The DoE plans to spend a total of $1.8 billion on a total of three exascale systems. It is expected to soon announce that the team of IBM and Nvidia will build the two other systems using their future power processors and GPUs. The IBM/Nvidia systems would be follow-ons to Summit and Sierra, currently ranked as the two most powerful supercomputers in the world at 143 and 94 petaflops, respectively.

The DoE’s other two exascale systems, called Frontier and El Capitan, will be built at the Oak Ridge and Lawrence Livermore Labs, respectively, where the Summit and Sierra systems currently run.

All of the U.S. systems are expected to deliver a peak performance of up to 1.3 exaflops, using up to 8 petabytes of memory and consuming about 40 MW.

The world’s current most powerful machine, the Summit supercomputer at Oak Ridge National Laboratory in Tennessee, contains chips from IBM and Nvidia.

Nvidia’s chips are found in five of the world’s current top-10 supercomputers, though the Nvidia chips are found alongside chips from its rivals, according to TOP500, which ranks the machines.

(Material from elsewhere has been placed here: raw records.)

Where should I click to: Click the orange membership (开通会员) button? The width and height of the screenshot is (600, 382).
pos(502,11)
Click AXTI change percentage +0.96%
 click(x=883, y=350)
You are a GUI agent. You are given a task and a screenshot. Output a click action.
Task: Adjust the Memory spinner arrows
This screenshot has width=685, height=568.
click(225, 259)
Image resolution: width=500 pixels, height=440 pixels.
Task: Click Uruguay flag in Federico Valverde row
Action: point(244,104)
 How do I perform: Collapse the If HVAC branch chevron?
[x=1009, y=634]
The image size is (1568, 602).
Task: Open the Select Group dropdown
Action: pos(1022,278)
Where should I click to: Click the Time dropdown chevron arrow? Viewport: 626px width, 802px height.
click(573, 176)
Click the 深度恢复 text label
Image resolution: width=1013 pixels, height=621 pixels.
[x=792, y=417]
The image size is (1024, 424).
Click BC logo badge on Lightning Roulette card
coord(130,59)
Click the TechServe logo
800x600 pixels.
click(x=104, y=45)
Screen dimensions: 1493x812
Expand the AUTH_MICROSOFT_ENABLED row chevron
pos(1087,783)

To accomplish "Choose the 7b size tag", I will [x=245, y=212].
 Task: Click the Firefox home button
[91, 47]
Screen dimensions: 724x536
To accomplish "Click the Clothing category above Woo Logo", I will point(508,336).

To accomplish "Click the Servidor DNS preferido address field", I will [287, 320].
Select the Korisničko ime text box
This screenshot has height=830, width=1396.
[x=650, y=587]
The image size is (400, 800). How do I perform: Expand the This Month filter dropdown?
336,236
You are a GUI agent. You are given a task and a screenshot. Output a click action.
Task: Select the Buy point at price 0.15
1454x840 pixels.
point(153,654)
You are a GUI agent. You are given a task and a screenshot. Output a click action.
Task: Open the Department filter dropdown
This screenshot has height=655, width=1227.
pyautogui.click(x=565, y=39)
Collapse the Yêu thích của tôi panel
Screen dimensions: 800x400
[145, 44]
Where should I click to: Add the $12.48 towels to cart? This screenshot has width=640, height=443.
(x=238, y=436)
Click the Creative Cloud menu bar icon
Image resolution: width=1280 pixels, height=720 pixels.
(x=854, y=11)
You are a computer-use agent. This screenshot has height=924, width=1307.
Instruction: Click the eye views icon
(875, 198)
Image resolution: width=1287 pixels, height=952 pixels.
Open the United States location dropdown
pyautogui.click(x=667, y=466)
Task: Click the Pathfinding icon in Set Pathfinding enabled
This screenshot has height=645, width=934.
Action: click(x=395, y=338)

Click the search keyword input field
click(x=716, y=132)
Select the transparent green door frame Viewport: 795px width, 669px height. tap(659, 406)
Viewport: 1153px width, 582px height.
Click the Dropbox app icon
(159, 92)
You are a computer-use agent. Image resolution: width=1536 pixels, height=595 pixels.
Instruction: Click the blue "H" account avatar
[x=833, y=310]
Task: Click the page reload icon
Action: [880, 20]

The source of chips for supercomputers has become a factor in trade tensions between the United States and China. The world’s third-fastest supercomputer - the Sunway TaihuLight in China - has chips developed domestically in China. Actually one exascale project in China is a follow-on of the Sunway TaihuLight in Wuxi. It uses a whopping 10.6 million proprietary cores to deliver 93 petaflops.

The second China effort is a follow-on to the Tianhe-2A in Guangzhou currently using Xeon CPUs and Matrix-2000 accelerators designed by China’s National University of Defense Technology. It is ranked fourth worldwide at 61 petaflops. China’s third exascale effort is a new project led by server maker Sugon with x86 chips believed to be derived from AMD’s Zen core as part of a 2016 joint venture.